Graham Lees | Bio | 04 Jan 2007
World Politics Watch Exclusive

MANCHESTER, England — In this gritty northern city once famous for its textile exports, two bus companies have had their operating licenses suspended for employing Polish drivers who cannot read English road signs. In the Romanian capital of Bucharest, a new bus station opened this week to cater for yet more people keen to travel to Eastern Europe's favorite destination.

As both Romania and Bulgaria became the European Union's newest members on Jan. 1, Britain braced for a new wave of immigration.

After the EU expanded eastwards in 2004, the London government hopelessly miscalculated the number of likely economic migrants looking for a better income in Britain than at home. Government agencies anticipated 13,000 people a year but now concede that about 600,000 East Europeans — the majority Poles — arrived in Britain between 2004 and 2006.

The government claims that most have taken jobs the British don't want to do, but evidence is emerging that cost-cutting companies are employing foreigners in place of native labor.

And critics argue that the country's infrastructure and social fabric is being undermined by the biggest wave of immigration since the Roman legions arrived over 2,000 years ago.

According to the independent watchdog Migrationwatch UK, Britain is now receiving an immigrant a minute.

Although the British government claims the critics are scaremongering, it has quietly been spending almost $600,000 on an advertising campaign in Romania and Bulgaria urging people to say put after their countries join the EU. And for the first time London has imposed work restrictions on EU countries — barring Romanians and Bulgarians from working in Britain without a permit. However, there is no restriction on entry and many are expected to enter and work illegally.

The chairman of Migrationwatch and former ambassador to Saudi Arabia, Sir Andrew Green, said the government has begun reducing asylum admissions but added: “As a result of their 'no limits' policy, immigration as a whole has shot up. We now have a migrant arriving in the U.K. almost every minute — and these are just the legal ones we know about.”

Migrationwatch says the large inflows from Eastern Europe account for only about one in five foreign immigrants, while most of the rest came from Asia and Africa.

“They [the British government] have been trying their best to obscure what is really happening by pretending that this mass immigration is a success, even though it is the result of government miscalculation and neglect,” said Green. “But the strains in terms of schools, health and housing refuse to go away — not to mention the impact on the employment prospects of British people as the unemployment numbers steadily increase. These are conveniently airbrushed out of the picture.”

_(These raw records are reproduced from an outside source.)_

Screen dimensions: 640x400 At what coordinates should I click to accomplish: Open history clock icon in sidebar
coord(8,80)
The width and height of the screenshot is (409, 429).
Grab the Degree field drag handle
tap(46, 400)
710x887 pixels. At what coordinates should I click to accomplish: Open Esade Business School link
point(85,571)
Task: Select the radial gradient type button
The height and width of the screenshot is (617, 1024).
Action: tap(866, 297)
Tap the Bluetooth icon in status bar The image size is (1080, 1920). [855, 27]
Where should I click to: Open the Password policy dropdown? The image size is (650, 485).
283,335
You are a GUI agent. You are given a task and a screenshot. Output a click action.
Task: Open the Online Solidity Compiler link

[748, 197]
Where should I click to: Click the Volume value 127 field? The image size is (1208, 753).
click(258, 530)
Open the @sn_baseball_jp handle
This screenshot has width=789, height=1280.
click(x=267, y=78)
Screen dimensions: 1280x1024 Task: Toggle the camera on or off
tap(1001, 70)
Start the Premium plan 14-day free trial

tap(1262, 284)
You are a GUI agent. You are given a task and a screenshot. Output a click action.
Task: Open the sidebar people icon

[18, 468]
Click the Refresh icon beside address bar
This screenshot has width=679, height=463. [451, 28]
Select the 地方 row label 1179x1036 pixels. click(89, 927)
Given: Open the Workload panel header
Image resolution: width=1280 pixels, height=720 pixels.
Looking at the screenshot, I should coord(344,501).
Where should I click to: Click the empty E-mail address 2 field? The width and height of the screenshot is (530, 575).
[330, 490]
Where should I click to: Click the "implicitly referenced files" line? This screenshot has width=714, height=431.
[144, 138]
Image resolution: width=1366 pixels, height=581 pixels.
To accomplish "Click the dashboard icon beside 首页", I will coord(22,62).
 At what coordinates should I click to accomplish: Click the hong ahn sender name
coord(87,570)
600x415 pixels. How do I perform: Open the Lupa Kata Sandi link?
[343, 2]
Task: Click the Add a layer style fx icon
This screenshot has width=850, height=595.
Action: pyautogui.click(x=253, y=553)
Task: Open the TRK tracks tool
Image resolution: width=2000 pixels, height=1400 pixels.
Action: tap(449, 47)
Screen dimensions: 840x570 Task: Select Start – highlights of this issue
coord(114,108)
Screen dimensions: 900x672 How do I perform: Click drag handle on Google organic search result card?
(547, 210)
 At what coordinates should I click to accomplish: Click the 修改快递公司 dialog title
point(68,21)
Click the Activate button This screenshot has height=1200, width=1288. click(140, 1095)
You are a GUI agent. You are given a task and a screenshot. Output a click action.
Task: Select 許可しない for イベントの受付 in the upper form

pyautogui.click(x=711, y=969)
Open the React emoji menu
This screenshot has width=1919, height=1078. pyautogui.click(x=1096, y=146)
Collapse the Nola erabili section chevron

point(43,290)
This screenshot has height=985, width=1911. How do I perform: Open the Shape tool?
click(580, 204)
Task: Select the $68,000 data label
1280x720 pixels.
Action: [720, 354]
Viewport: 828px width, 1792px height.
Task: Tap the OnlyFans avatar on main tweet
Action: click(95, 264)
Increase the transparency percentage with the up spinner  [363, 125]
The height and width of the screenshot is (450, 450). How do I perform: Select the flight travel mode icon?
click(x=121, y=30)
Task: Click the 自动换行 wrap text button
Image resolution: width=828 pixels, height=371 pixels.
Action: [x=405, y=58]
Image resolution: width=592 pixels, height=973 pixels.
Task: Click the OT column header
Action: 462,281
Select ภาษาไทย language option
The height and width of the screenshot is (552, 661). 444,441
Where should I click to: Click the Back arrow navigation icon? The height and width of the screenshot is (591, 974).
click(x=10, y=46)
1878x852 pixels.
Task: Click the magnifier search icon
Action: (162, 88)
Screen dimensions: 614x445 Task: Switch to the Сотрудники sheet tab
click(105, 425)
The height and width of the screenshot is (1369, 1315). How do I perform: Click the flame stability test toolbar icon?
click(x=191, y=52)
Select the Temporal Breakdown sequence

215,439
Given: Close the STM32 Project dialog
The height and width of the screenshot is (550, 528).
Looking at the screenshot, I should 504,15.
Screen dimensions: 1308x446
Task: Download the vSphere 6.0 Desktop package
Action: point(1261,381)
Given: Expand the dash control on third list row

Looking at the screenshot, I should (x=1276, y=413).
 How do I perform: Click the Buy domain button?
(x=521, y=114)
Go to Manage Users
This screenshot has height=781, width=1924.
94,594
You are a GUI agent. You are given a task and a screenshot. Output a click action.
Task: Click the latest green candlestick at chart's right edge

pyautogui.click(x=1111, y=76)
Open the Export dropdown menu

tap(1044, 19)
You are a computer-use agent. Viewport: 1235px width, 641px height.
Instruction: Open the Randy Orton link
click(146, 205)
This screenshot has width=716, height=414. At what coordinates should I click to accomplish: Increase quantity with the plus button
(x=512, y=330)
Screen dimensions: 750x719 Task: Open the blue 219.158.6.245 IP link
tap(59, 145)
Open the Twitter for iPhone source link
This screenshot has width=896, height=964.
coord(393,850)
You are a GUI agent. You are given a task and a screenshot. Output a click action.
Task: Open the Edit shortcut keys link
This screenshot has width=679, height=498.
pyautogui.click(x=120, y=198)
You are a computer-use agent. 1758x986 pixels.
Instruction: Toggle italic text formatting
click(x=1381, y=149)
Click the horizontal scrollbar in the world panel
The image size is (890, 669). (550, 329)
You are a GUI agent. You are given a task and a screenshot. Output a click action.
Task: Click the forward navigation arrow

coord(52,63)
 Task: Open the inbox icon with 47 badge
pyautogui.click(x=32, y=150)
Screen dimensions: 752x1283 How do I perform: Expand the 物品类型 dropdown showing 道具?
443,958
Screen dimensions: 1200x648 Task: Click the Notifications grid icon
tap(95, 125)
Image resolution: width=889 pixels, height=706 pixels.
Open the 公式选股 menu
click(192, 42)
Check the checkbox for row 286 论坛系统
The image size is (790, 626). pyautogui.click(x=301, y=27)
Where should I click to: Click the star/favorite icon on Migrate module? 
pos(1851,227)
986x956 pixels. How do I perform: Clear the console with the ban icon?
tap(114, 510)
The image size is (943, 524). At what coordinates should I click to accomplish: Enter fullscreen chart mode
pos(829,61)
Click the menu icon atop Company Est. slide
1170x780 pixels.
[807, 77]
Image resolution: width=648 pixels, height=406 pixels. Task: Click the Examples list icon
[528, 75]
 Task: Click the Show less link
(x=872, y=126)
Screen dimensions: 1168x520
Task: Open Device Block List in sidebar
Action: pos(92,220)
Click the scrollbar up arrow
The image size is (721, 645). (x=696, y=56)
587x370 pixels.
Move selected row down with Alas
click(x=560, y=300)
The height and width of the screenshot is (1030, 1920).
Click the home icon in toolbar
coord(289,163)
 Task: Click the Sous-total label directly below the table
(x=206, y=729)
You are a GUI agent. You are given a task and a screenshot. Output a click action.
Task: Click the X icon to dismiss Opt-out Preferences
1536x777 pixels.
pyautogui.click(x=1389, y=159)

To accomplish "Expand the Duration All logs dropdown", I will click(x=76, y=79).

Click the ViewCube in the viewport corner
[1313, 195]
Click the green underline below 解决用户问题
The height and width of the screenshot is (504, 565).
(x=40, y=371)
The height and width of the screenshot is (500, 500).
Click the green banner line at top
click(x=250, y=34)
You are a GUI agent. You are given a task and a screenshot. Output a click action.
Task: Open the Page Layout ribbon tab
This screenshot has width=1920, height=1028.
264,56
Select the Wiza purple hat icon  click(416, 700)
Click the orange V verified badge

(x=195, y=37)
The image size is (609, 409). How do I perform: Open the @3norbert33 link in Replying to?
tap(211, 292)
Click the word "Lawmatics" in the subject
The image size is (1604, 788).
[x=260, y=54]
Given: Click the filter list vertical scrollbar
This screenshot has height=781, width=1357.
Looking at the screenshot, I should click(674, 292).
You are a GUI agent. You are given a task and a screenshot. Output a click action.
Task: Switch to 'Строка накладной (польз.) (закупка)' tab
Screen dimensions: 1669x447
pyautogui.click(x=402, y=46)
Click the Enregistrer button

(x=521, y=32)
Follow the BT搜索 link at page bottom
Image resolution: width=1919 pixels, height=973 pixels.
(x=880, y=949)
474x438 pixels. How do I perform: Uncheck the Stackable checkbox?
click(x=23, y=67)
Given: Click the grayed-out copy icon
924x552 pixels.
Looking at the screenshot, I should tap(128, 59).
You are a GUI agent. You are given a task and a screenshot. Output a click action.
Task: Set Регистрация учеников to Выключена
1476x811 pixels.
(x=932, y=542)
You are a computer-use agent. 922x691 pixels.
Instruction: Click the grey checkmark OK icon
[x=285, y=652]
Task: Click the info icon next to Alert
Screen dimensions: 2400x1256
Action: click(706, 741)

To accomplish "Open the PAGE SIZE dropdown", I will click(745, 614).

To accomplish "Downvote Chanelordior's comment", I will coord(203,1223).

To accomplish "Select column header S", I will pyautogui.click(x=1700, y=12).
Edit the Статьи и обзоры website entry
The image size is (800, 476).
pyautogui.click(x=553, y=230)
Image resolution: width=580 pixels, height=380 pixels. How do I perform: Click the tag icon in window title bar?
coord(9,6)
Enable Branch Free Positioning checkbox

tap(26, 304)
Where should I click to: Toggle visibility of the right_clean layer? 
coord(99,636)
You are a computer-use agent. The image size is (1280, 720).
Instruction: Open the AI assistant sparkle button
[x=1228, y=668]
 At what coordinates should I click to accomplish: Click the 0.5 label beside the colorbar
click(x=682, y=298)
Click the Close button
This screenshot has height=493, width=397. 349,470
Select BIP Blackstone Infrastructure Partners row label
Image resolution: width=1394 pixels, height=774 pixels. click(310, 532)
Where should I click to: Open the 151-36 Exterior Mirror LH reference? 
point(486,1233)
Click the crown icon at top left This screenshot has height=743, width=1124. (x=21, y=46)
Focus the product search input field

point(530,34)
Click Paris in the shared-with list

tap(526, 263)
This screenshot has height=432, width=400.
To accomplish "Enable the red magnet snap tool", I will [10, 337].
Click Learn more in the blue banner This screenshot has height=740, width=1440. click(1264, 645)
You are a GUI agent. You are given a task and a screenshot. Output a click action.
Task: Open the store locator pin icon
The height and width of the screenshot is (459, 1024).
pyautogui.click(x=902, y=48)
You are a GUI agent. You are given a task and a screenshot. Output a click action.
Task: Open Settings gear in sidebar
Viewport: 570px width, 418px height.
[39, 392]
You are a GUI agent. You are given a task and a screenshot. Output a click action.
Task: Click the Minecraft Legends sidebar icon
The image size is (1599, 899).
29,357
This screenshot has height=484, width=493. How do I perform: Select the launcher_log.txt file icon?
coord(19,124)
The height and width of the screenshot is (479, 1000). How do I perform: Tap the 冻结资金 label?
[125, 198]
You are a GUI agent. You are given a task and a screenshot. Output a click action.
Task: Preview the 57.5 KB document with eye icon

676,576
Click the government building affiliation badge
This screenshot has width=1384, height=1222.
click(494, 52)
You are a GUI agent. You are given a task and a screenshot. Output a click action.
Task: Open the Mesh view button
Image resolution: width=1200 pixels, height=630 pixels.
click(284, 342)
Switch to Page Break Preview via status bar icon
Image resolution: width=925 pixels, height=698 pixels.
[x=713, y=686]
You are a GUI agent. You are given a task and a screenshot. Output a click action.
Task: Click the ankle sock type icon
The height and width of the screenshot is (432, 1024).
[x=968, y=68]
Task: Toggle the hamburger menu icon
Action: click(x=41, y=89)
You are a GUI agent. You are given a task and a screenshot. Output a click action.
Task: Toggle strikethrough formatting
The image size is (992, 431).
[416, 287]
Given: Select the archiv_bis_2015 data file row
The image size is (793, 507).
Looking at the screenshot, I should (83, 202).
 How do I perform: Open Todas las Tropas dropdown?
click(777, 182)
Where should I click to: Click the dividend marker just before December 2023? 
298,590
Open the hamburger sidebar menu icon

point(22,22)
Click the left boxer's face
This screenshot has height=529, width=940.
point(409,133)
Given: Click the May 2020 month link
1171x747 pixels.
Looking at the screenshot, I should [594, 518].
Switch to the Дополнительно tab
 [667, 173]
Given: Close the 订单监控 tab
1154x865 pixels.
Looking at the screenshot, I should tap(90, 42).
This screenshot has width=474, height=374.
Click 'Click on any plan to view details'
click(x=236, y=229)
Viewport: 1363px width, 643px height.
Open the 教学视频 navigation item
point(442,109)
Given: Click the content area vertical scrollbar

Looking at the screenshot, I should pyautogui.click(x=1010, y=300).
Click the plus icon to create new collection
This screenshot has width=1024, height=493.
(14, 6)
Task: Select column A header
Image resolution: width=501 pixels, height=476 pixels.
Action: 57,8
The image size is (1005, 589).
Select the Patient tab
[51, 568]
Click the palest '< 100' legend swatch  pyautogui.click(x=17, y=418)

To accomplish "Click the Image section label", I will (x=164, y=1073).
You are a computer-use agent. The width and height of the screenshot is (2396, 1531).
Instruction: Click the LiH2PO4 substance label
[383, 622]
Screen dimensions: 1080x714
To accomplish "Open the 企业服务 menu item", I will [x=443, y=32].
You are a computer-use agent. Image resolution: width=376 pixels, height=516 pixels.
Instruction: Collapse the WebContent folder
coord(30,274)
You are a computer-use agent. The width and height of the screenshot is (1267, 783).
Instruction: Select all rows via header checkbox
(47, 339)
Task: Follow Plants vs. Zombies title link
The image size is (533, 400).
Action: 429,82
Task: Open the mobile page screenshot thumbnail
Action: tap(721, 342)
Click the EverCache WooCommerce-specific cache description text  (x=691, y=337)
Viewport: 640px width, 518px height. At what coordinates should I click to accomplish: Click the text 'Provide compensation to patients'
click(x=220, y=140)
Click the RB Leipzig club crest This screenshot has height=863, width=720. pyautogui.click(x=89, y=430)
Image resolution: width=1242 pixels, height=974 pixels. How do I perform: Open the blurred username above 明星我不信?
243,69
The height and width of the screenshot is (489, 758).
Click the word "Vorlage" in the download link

Migrationwatch, which includes the professor of demography at Oxford University, David Coleman, among its advisers, says it is not opposed to genuine refugees. But in a statement on its Web site the group argues that “nowadays they comprise only about 10 percent of those who arrive in Britain each year.”

Migrationwatch says current trends and official statistics indicate that Britain faces a net inflow of non-EU migrants totaling 2 million per decade.

Non-government organizations say the country, already the second most crowded in Europe after the Netherlands, cannot cope with such numbers and it could lead to a failure of integration and damage to the country's cultural and social fabric.

Demand for visas to enter Britain has gone up by more than 30 percent in the last five years and is now touching 2.5 million a year.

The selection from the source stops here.